**YOUR INSTRUCTIONS**: Reproduce the lines of the data below, everything from the line containing "Given: Switch to the Tasks tab" down to the line containing "will (x=781, y=28).", both ends included, and nothing else.

--- Begin SUPPLIED MATERIAL ---

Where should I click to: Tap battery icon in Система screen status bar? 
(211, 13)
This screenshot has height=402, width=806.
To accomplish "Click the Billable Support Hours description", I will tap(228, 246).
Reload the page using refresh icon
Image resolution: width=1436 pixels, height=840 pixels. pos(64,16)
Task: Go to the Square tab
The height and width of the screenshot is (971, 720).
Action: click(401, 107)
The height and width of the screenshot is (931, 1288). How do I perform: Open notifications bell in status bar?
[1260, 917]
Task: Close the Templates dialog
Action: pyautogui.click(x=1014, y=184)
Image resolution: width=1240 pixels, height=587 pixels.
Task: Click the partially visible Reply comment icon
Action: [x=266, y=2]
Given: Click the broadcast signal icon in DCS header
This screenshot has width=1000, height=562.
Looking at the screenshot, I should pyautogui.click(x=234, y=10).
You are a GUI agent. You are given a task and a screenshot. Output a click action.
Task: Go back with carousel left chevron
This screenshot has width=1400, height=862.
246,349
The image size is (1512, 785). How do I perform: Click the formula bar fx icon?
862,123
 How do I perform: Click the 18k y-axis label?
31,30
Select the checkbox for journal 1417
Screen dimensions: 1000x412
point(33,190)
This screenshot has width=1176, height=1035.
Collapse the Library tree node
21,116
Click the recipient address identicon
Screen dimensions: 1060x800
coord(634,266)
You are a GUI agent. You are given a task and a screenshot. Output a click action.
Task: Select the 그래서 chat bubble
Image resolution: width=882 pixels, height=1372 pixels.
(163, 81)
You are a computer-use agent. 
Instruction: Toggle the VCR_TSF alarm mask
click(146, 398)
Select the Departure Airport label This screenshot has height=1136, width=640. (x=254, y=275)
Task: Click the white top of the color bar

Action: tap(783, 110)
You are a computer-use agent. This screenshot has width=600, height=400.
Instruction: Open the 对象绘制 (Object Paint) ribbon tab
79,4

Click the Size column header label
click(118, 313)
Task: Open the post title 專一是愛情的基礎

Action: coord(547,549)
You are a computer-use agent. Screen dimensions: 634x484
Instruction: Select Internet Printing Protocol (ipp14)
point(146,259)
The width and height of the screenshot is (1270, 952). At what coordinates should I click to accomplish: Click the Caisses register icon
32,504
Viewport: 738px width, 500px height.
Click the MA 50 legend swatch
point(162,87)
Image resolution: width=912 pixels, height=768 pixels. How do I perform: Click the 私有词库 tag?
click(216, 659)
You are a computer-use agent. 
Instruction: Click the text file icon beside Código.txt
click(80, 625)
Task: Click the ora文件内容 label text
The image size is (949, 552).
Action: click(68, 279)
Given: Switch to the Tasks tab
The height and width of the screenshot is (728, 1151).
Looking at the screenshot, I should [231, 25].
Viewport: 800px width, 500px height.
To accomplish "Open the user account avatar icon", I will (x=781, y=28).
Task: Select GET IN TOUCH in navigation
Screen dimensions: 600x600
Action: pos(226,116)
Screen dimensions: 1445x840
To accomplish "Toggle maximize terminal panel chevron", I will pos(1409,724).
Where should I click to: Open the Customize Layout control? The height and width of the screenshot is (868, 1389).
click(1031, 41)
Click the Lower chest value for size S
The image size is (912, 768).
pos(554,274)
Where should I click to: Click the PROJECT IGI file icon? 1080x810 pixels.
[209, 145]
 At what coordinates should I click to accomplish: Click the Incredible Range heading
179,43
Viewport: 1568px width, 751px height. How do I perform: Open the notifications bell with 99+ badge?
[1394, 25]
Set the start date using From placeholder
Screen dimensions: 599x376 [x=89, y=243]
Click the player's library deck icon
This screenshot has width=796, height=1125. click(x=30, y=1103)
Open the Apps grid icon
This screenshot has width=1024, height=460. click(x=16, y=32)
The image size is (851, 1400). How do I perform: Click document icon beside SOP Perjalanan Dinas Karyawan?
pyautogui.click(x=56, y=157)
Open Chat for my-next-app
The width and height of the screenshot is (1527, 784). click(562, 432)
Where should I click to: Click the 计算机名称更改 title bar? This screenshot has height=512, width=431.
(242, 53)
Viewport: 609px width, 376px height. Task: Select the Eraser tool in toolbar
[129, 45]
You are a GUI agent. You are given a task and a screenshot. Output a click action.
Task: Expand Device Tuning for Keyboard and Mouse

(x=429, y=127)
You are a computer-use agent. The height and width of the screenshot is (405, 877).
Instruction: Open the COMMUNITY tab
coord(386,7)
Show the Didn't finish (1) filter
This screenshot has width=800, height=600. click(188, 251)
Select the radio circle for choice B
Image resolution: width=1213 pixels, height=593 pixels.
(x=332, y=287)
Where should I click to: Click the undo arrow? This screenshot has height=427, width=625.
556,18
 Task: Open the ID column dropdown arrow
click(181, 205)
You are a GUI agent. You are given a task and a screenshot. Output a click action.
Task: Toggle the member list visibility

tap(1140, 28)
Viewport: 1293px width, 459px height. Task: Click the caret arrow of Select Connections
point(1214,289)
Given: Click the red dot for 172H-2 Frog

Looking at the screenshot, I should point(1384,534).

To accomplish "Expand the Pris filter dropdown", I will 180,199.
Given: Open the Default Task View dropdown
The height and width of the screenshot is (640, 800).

--- End SUPPLIED MATERIAL ---

**RESPONSE TO THIS TASK**:
Given: Switch to the Tasks tab
The height and width of the screenshot is (728, 1151).
Looking at the screenshot, I should [231, 25].
Viewport: 800px width, 500px height.
To accomplish "Open the user account avatar icon", I will (x=781, y=28).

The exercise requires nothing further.